Mockingjay is a book about the harsh reality of war; one could even call it an anti-war book. It offers poverty, oppression, starvation, and crippling mental illness as the guaranteed outcomes of war, contrasted with the duplicity, hypocrisy, and utter selfishness of those who plan and profit by those wars.
This book continues to explore the limits of loyalty, especially in the face of moral ambiguity, which, we discover, is the only kind of morality on offer. All The Hunger Games books deal with questions of reality - what is real, what is fiction - but Mockingjay takes these issues much further, always asking, "Real or not real?"
I liked that the book gives us hope. But I wanted to trust and love the revolution. I wanted Katniss to be able to trust and love the revolution, too.
* * * *
Alexie is a Native American, and his work always explores issues of growing up Indian in 21st Century North America. But his work is also about growing up, and fitting in, and finding your place in the world. It is specific, about Indians. And it's universal, about all of us.
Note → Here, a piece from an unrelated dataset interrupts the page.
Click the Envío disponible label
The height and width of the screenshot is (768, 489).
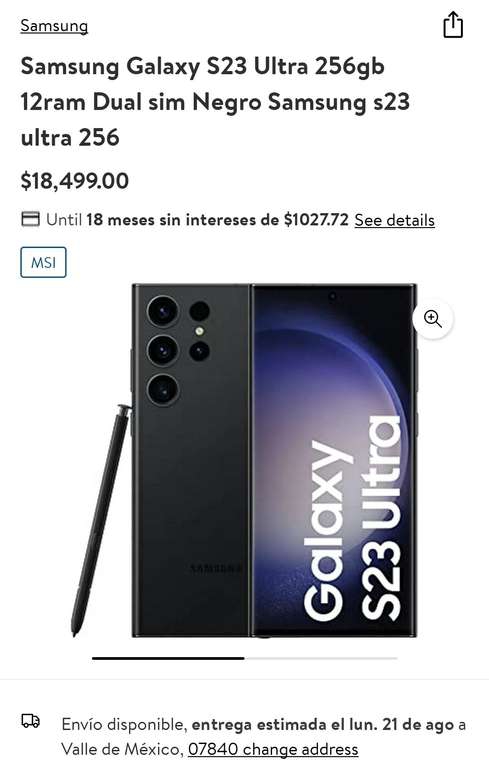coord(124,724)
The Absolutely True Diary of a Part-Time Indian, which won the National Book Award in 2007, is a hilarious and heartbreaking look inside the world of one teenage boy. He must navigate the constant conflict between being true to himself and trying to reach his own potential, and his loyalty to his group. This would be a lot easier if his group wasn't usually drinking themselves to death and wasting their entire lives, and if being true to himself didn't mean being the only Indian and the only poor kid in a school for rich white kids.
There are who-knows-how-many books out there told in breezy conversational, diary style. To me, most sound stilted and inauthentic. This was Alexie's first young-adult novel - and he absolutely nailed it.
If you are a fan of Roddy Doyle, as I am, Absolutely True Adventures may remind you of his Barrytown books. Alexie has that same uncanny ability to tackle extremely serious subjects in a humourous way.
Added incentive to read this book: it is always on the most-challenged list and has been banned from many school libraries.